PROBLEM TO WORK ON:
Starting at the line that contains "Click the ellipsis truncated-columns header", write out every line through the last one in the records below, word for word. Leave out any pictures.
━━━━━ GIVEN DATA ━━━━━
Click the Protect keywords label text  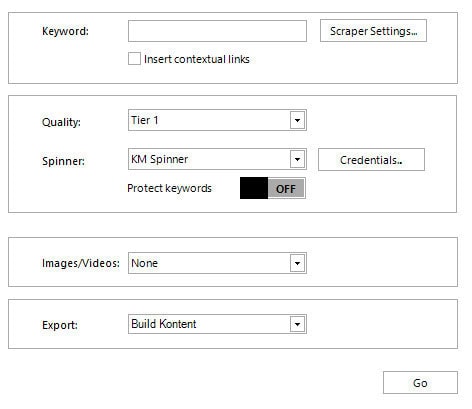tap(169, 188)
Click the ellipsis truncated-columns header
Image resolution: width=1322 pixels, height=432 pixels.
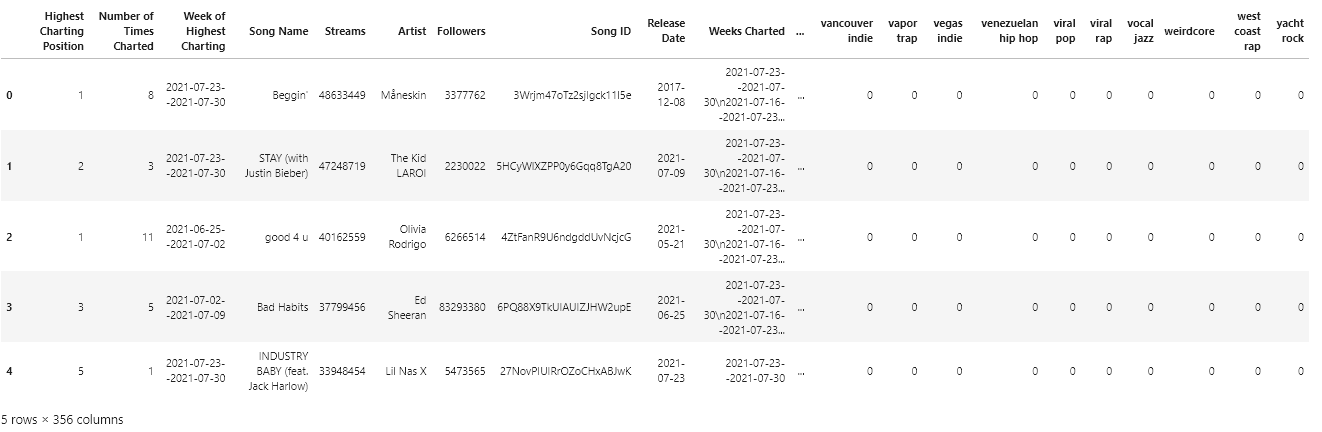[800, 31]
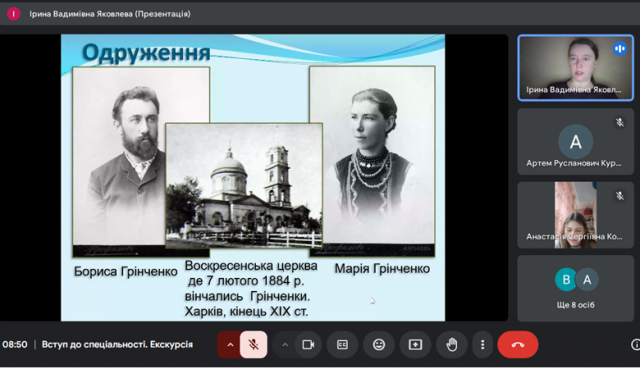Leave the call with red hang-up button
640x369 pixels.
(x=518, y=345)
━━━━━
YOUR RESPONSE:
Click the ellipsis truncated-columns header
Image resolution: width=1322 pixels, height=432 pixels.
[800, 31]
Leave the call with red hang-up button
640x369 pixels.
(x=518, y=345)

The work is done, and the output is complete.